--- Supplied passage ---

Spaying or neutering your pet means removing their reproductive organs to eliminate their ability to reproduce. Other than helping prevent the overpopulation of homeless companion pets from getting worse, this procedure also has health and behavioral benefits.
What are the benefits of spaying and neutering?
Sterilizing your pet helps reduce the number of overpopulated animals in our country. Every year, millions of unwanted dogs and cats, including puppies and kittens, are euthanized. There are an estimated 70 million homeless dogs and cats in the U.S., and an estimated 200 million homeless dogs and cats worldwide. By spaying or neutering their cats and dogs, pet owners can do their part in stopping this crisis.
Sterilization can also result in better health for our pets. The spaying of female dogs and cats early on can help protect them from some serious health problems such as uterine infections and breast cancer. Also, neutering male cats and dogs can lessen their risk of developing benign prostatic hyperplasia (enlarged prostate gland) and testicular cancer.
And lastly, sterilizing our pets has been found to improve behavioral issues. Removing a female dog or cat’s ovaries eliminates heat cycles and reduces the unwanted behaviors that may lead to owner frustration. Removing the testes from male dogs and cats reduces the breeding instinct, making them less inclined to roam and more content to stay at home.

--- What to work on ---
Reproduce the spaying and neutering text above in full, without changing any wording.

--- Data shown ---
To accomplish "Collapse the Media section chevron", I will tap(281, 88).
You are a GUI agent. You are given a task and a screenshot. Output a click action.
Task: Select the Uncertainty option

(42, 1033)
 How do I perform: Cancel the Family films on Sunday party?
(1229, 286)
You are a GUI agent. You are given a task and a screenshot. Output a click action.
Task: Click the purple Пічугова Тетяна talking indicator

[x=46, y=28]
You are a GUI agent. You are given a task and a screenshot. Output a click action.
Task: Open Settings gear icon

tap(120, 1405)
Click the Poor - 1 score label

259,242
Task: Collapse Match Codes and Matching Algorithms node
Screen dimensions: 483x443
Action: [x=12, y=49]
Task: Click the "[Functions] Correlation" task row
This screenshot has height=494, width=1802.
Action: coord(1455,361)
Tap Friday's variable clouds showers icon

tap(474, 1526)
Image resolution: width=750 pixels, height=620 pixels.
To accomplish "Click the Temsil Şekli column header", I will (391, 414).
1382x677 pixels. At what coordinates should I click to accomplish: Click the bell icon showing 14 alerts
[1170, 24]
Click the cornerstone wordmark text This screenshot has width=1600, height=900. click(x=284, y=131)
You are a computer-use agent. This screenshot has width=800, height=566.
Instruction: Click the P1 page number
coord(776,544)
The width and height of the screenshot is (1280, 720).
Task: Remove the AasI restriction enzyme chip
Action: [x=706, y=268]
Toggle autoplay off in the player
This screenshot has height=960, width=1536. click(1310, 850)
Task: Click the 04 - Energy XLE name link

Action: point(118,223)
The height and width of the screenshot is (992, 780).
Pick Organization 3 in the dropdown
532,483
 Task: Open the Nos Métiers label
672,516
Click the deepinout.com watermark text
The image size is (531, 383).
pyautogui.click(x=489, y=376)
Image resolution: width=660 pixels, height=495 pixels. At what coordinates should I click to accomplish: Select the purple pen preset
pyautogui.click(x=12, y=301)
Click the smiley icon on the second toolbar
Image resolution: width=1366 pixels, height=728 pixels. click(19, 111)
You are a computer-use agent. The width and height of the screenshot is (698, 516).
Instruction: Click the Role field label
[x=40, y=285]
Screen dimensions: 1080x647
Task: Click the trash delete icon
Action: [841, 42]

--- Result for this exercise ---
Spaying or neutering your pet means removing their reproductive organs to eliminate their ability to reproduce. Other than helping prevent the overpopulation of homeless companion pets from getting worse, this procedure also has health and behavioral benefits.
What are the benefits of spaying and neutering?
Sterilizing your pet helps reduce the number of overpopulated animals in our country. Every year, millions of unwanted dogs and cats, including puppies and kittens, are euthanized. There are an estimated 70 million homeless dogs and cats in the U.S., and an estimated 200 million homeless dogs and cats worldwide. By spaying or neutering their cats and dogs, pet owners can do their part in stopping this crisis.
Sterilization can also result in better health for our pets. The spaying of female dogs and cats early on can help protect them from some serious health problems such as uterine infections and breast cancer. Also, neutering male cats and dogs can lessen their risk of developing benign prostatic hyperplasia (enlarged prostate gland) and testicular cancer.
And lastly, sterilizing our pets has been found to improve behavioral issues. Removing a female dog or cat’s ovaries eliminates heat cycles and reduces the unwanted behaviors that may lead to owner frustration. Removing the testes from male dogs and cats reduces the breeding instinct, making them less inclined to roam and more content to stay at home.